Turning 50, the Chairman of the Board, Frank Sinatra, with I'll Be Seeing You.
And turning 55 this week, Elvis with Love Me Tender. Isn't it amazing that we seem to have a King reference every week? Blow out the candles...
The big dropper this week was John Handy's Hard Work, a former WATN featuree, dropping 14 spots to 76. Rod Stewart claims the big mover this week, climbing 25 to #45 with Tonight's The Night.
And speaking of the Where Are They Now feature, once again we have a slight problem. Newbies, I always TRY to do this to the #49 song, but I've found that picking one number (at least this one) can cause some problems, i.e. repetition. This week we have a song that hit 49 both on the way up and on the way down- Wings with the former top dog Let 'Em In. So for a second straight week we move down a notch to 50, and there we find the Ohio Players with Who'd She Coo? on the way down. The Ohio Players, who eventually became a vast ensemble, were based on 4 core members. Sax player Clarence Satchell died in 1995; Trumpet/trombone man Ralph Middlebrooks passed in 1997; vocalist Robert Ward died Christmas Day, 2008; and Marshall Jones is surviving, living in Jamestown OH.
The next MHOF category is male soloist; the first waves inducted Elvis, Barry Manilow, Roy Orbison, Paul McCartney, John Denver, and BJ Thomas.

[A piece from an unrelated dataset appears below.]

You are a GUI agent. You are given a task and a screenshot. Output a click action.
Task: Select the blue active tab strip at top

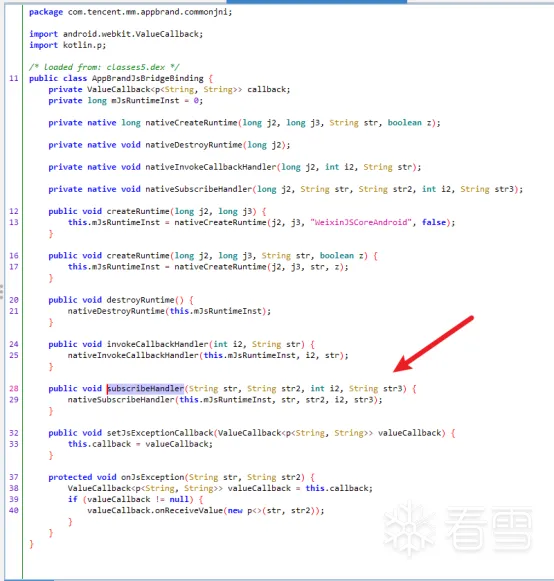pos(316,2)
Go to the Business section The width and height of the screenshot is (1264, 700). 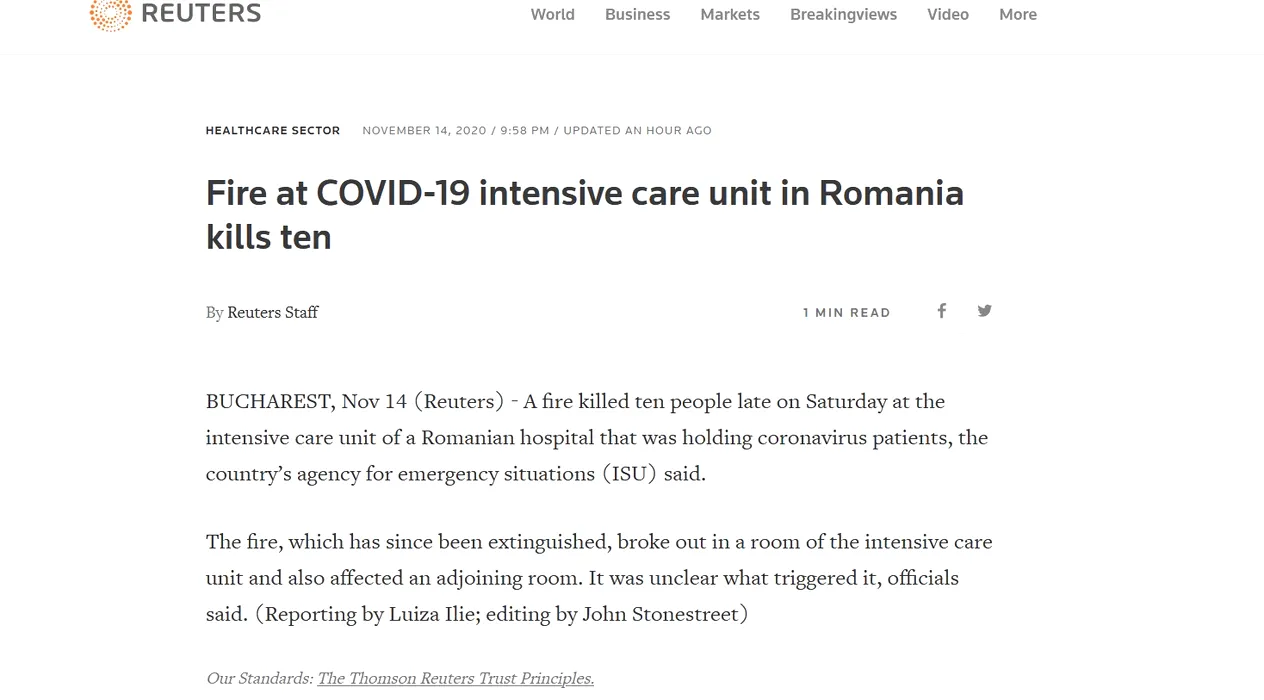click(637, 14)
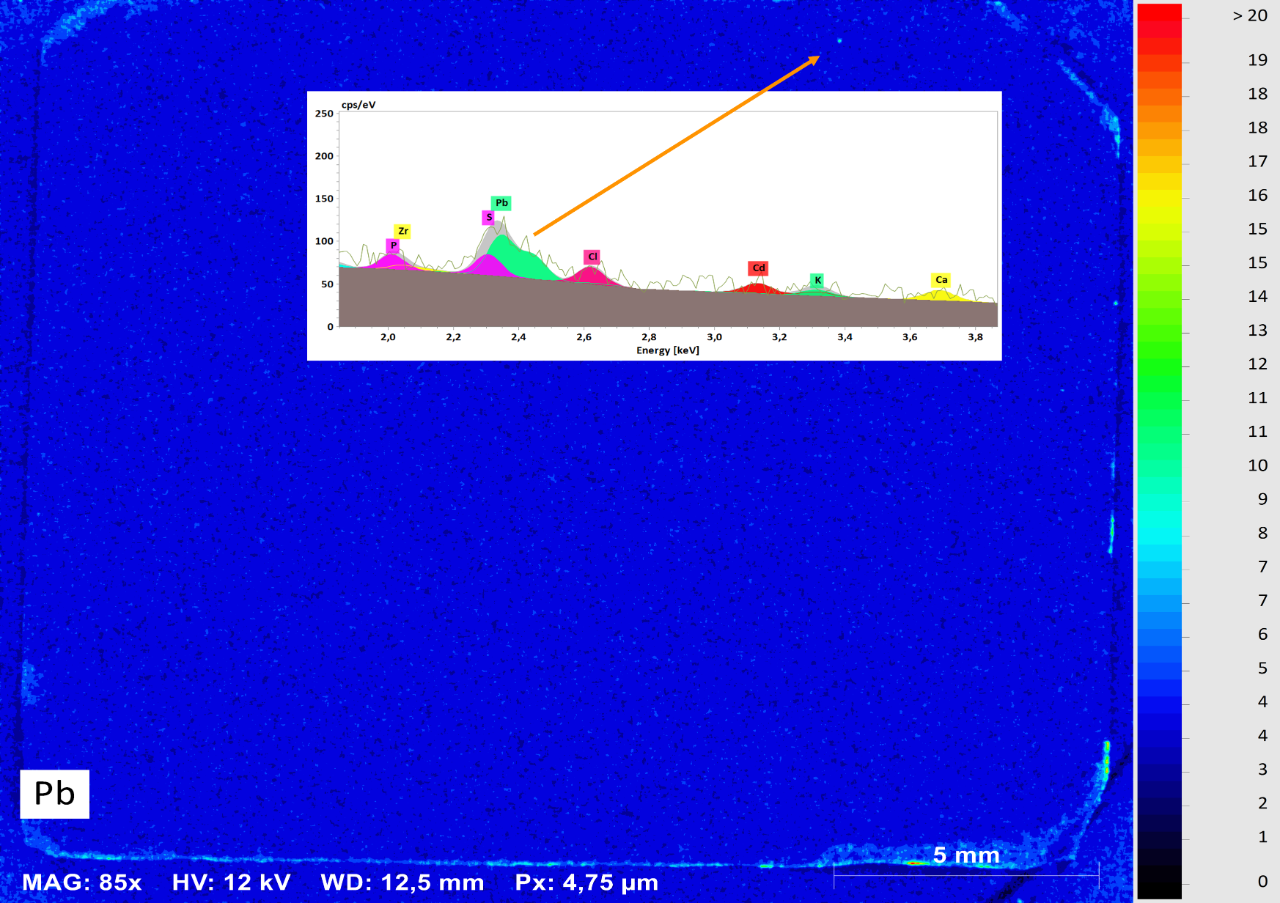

Joining them, with 35 top 40s and 2 #1s, Rick Nelson!
We dip into our #1s of other years feature now, and we are in the sixes this week. In 1996, Cashbox was now doing a bi-weekly chart, and was about a month away from folding. The #1 song was Donna Lewis' I Love You Always Forever. In 1986, the top dog this week was Janet Jackson's When I Think Of You. 1976? Wait'll the end! 1966 this week the top dog was the Four Tops' Reach Out I'll Be There; and the top dog this week in 1956 was, from the middle of Elvis' tremendous run that year, Don't Be Cruel.

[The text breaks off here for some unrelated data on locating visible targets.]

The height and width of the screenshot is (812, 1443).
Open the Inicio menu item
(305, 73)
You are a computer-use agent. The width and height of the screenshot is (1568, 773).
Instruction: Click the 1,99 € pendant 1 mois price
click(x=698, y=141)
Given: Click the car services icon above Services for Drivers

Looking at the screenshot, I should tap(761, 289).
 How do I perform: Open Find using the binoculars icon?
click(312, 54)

Next on the MHOF is female soloists (or acts). Last time we inducted the Supremes, Dionne Warwick, Olivia Newton-John, Petula Clark, Carole King, and the Carpenters (sorry Richard, but Karen was the voice). This time, we add two. With 18 top 40s and a #1, Linda Ronstadt; and with 9 top 40s (is that all? It sure seemed a lot more) and 2 #1s, the Captain and Tenille!

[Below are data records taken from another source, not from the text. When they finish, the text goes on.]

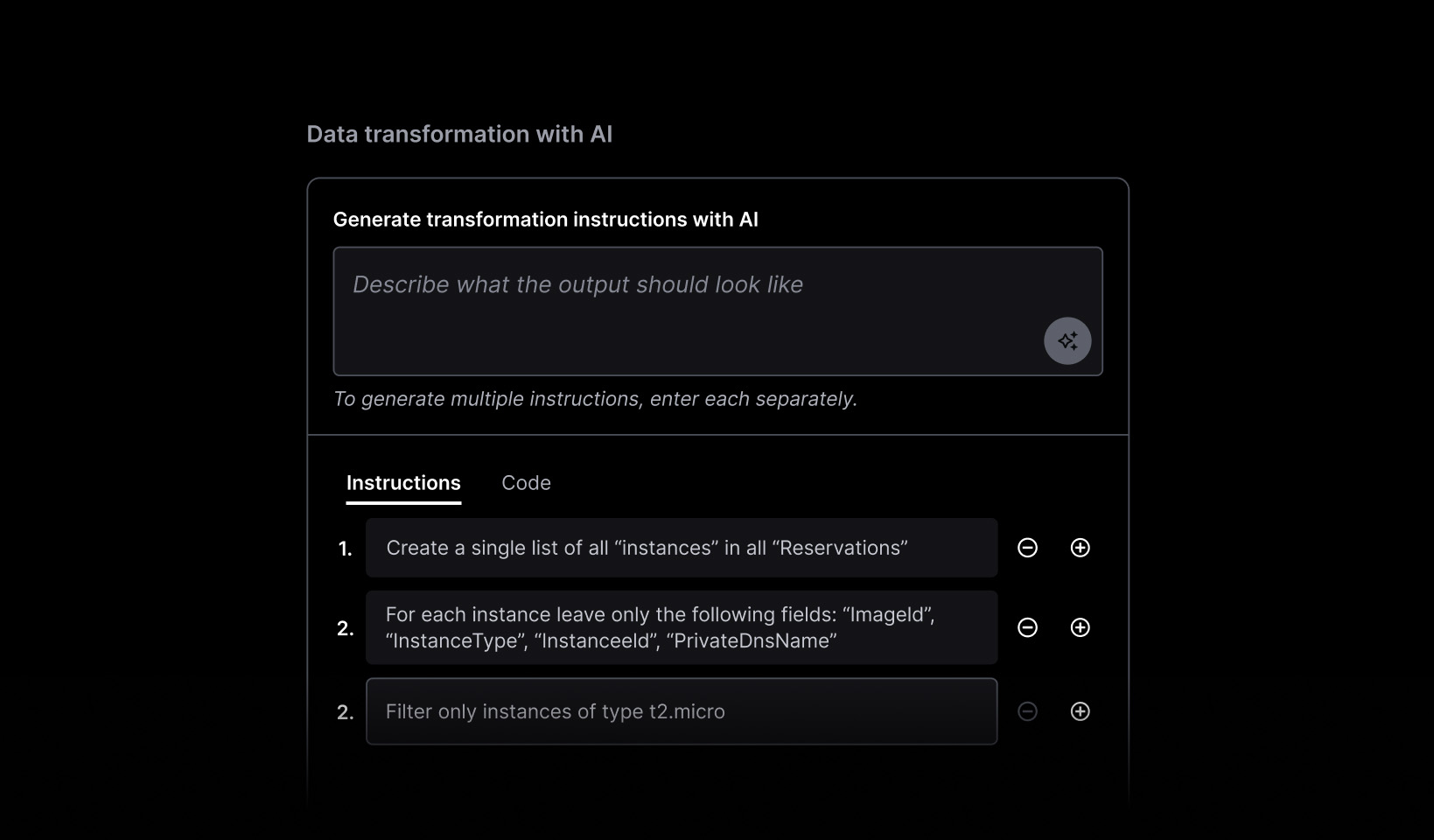Click the divider line above the Instructions tab

(x=717, y=435)
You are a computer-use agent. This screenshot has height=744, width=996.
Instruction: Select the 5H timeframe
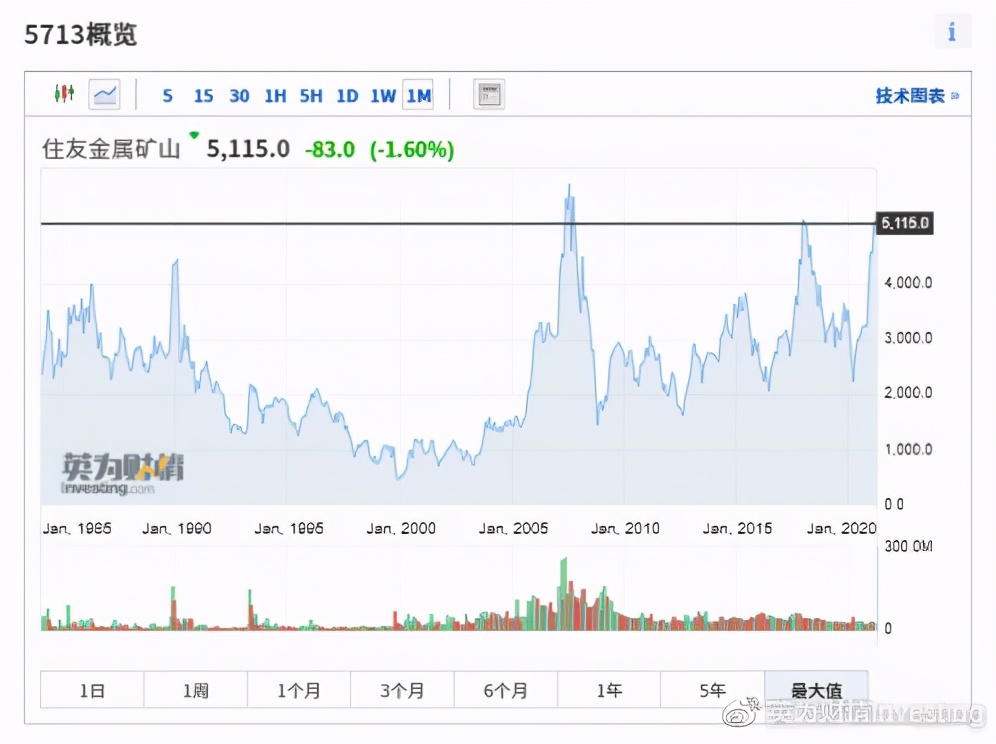[x=310, y=96]
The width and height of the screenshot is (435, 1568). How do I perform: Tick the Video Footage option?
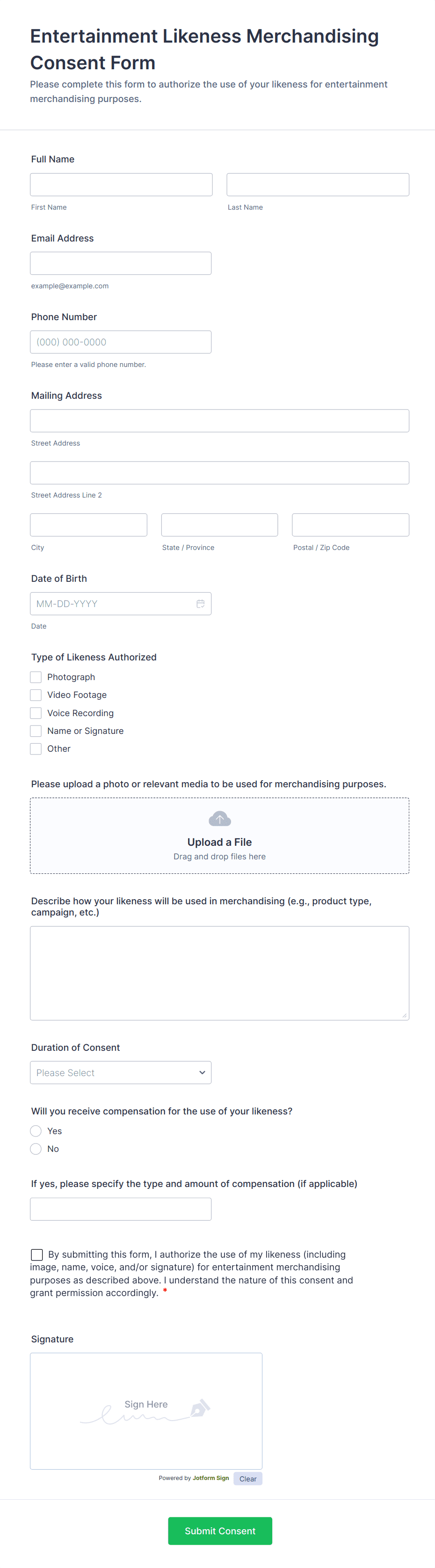(x=36, y=695)
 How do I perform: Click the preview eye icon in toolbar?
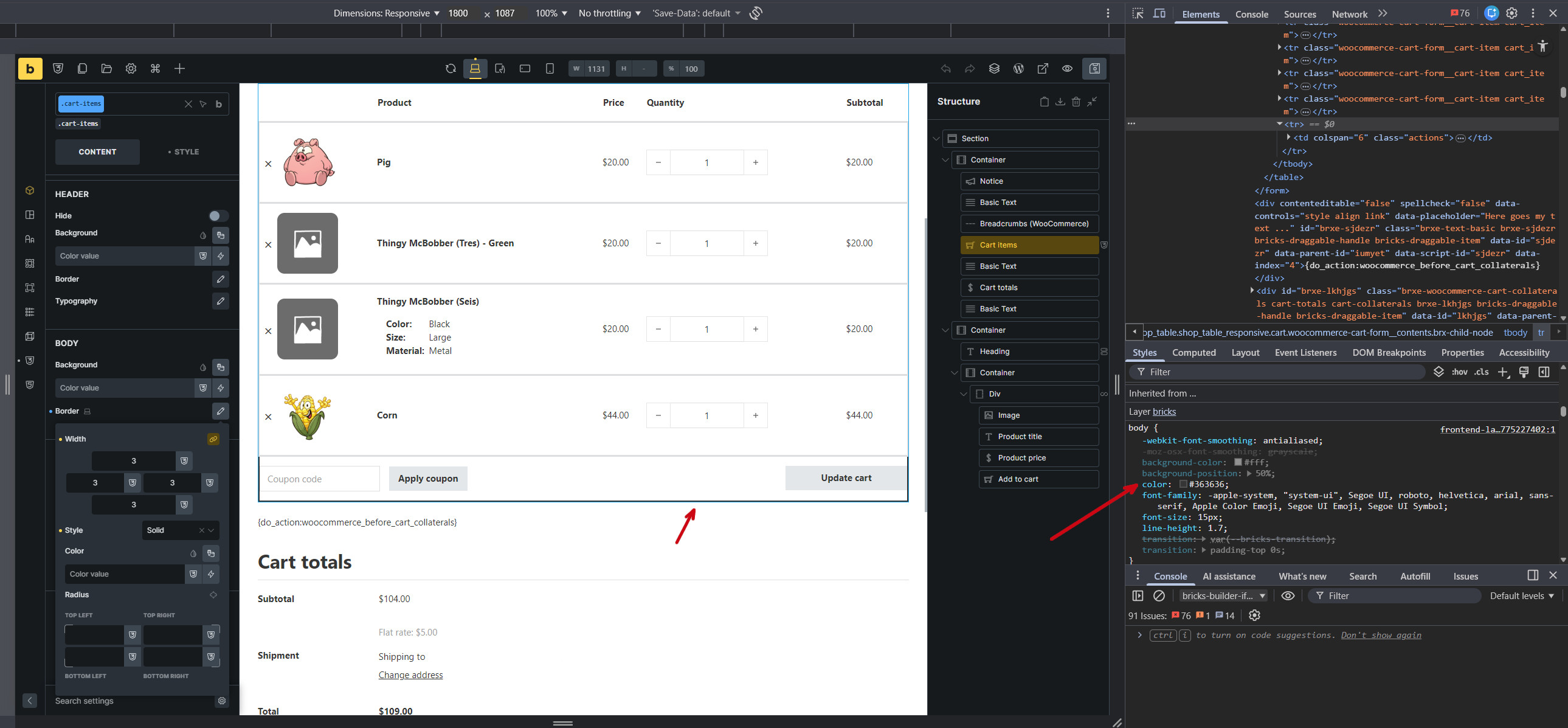(1067, 69)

Three songs enter the top 40 this week. At 37, up 13, is Ringo Starr's A Dose Of Rock And Roll (which we featured on WATN last time); at 34, up 8, the Spinners with Rubberband Man; and at 32, up 14, another recent featuree, Barry DeVorzon and Perry Botkin Jr with Nadia's Theme, AKA the Young And The Restless Theme.
Next up on the MHOF is the Not-So-R&R category. Past inductees under this banner included crooners Frank Sinatra and Andy Williams, as well as Herb Alpert and the Tijuana Brass. This time, we veer off into the Christian realm to pick an amazing singer and amazing human being, taken far too soon from us in a 1982 plane crash. He posted four great Christian lps- For Him Who Has Ears To Hear (voted 5th on the all time Christian album list); No Compromise; So Ya Wanna Go Back To Egypt (which he mortgaged his house to release on his own so that he could "sell" it for free, and it sold 200,000 copies and was ranked 49th on the top 100 Christian lps list); and Songs For The Shepard, as well as a Collection lp. With NO top 40 hits and NO #1s, Keith Green!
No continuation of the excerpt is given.